On January 5, 2009 Walker issued an order allowing the Foundation to read the classified surveillance document that would confirm their assertion of surveillance and avoid dismissal of their suit. Walker stated that the Foundation had presented enough evidence from public statements to show that it had probably been a target of the surveillance program. Obama’s DOJ is now arguing that the court’s order "presents a clear-cut conflict between the court and the executive branch." Jon Eisenberg, the lawyer for the Foundation, in commenting on the latest DOJ action stated, "They have drawn a line in the sand between the executive and the judiciary, saying, ‘You do not control these documents, we do.’ " It appears that Obama wants to continue the imperial presidency of Bush, which did not allow the other branches of government to challenge the executive branch. If the DOJ position is upheld by the court the lawsuit will have to be dismissed and the truth of the massive spying will remain a “state secret.”
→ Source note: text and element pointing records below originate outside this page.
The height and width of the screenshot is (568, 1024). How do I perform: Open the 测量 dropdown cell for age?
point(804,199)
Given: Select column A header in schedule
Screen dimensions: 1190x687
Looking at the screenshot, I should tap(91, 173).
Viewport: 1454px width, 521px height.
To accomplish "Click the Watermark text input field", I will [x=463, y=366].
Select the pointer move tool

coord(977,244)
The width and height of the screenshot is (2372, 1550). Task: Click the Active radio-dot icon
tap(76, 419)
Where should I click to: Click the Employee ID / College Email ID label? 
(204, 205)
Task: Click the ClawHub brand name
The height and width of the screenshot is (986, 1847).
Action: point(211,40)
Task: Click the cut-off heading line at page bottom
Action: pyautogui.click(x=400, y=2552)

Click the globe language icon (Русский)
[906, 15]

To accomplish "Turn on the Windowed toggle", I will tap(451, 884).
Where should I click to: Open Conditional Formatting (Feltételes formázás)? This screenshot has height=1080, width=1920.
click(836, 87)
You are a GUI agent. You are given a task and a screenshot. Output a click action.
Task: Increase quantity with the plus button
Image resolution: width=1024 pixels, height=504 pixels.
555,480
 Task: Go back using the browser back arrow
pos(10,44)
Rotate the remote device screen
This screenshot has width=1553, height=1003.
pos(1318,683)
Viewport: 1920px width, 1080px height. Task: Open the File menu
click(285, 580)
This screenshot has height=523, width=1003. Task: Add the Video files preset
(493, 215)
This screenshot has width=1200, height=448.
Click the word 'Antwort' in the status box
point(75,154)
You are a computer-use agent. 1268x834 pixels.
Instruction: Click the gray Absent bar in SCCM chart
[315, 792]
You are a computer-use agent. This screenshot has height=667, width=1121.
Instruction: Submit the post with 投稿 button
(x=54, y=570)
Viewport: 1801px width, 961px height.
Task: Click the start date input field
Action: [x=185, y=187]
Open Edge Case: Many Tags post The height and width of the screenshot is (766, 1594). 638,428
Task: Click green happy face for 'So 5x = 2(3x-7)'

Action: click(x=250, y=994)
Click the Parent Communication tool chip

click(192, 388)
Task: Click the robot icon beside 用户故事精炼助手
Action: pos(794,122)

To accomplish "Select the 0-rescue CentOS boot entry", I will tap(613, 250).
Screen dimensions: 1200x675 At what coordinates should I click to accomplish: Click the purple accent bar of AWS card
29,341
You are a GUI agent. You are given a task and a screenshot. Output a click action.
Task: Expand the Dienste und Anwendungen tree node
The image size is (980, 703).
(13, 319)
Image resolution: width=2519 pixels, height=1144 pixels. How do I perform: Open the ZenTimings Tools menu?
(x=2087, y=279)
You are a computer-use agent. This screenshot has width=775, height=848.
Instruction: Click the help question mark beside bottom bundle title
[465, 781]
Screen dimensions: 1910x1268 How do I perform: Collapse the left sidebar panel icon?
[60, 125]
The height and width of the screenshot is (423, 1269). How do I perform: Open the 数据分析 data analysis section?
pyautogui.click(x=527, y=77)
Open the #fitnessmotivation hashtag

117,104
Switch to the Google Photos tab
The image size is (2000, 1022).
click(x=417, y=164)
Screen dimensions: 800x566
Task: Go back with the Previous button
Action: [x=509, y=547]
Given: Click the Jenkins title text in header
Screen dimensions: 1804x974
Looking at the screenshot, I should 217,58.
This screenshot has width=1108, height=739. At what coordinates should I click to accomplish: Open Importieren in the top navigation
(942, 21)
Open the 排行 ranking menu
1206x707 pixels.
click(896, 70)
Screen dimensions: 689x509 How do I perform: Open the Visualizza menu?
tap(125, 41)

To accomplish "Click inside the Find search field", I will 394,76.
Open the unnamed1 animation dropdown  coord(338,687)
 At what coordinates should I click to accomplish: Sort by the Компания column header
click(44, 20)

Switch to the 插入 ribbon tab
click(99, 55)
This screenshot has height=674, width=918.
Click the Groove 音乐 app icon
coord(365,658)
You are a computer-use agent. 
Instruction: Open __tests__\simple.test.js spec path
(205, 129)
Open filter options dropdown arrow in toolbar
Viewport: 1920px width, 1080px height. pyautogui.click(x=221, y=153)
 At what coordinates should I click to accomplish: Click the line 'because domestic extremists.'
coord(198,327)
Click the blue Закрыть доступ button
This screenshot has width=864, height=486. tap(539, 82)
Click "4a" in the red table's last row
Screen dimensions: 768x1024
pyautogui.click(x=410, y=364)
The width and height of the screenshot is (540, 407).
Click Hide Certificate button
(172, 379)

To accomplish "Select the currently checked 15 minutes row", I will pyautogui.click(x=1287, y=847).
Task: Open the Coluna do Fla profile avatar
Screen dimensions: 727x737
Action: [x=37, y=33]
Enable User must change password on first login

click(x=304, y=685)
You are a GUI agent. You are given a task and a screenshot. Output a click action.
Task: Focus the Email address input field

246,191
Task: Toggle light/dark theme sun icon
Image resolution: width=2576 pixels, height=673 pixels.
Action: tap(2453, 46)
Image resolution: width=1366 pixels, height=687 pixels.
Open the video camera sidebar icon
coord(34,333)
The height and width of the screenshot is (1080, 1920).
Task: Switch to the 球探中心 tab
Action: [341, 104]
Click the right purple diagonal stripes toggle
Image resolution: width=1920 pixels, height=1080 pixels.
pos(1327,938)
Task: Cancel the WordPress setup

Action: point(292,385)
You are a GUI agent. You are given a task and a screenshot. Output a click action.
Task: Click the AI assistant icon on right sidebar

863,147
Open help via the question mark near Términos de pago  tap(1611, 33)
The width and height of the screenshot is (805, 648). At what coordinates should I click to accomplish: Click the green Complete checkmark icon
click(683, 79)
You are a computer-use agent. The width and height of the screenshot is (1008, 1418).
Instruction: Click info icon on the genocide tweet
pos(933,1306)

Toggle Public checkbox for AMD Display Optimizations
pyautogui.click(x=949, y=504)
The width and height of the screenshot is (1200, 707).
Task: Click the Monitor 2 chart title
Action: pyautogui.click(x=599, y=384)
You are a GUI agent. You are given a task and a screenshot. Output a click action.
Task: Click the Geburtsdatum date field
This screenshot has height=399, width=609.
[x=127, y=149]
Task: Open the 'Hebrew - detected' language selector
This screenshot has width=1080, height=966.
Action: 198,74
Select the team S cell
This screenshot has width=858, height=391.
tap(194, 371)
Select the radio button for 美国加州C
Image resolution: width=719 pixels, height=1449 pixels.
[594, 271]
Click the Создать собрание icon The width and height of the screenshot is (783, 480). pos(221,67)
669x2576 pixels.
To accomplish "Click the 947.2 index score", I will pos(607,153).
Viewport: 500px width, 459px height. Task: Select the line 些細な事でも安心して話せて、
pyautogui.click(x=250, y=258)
And for those doubters that think this latest legal brief was a low-level decision made by some errant DOJ attorney left over from the Bush regime, Justice Department spokesman Charles Miller confirmed that the DOJ brief represented the views of Attorney General Eric Holder and the Obama administration. This was also true in the DOJ legal arguments presented in the rendition case on Monday where the government claimed state secrets needed to be preserved. Those arguments were also vetted at the highest level.
Walker has angered the government because he stated he would examine the classified document in private and then make it available to Al-Haramain lawyers who have been given security clearances so they would then be able to oppose dismissal. DOJ argues that the document can not be safely disclosed and further that the Foundation can not be allowed to bring a lawsuit until the government first acknowledges that the wiretapping occurred in the first place. In other words it is arguing the government gets to control any lawsuits against it. By refusing to admit any spying the government can deter any lawsuit regardless of reality.
This latest move will disappoint many Obama supporters who thought the new administration would reverse the fascist political trajectory begun by the Bush regime. But it is consistent with a pattern of upholding many of the policies instituted in the so-called “war of terror” by Obama. Not only are the Bush wars to be continued, but so too are the “national security” programs that have resulted in the expansion of the police state under Bush. The supremacy of the executive branch over the other branches of government will be defended by Obama and his cohorts. National security, state secrets, executive privilege, and other “magic words” will be used to hide from the public the real workings of the government. Whatever Obama pretends to be does not obscure what he really is – the Commander-in-Chief of an empire dedicated to its preservation and expansion.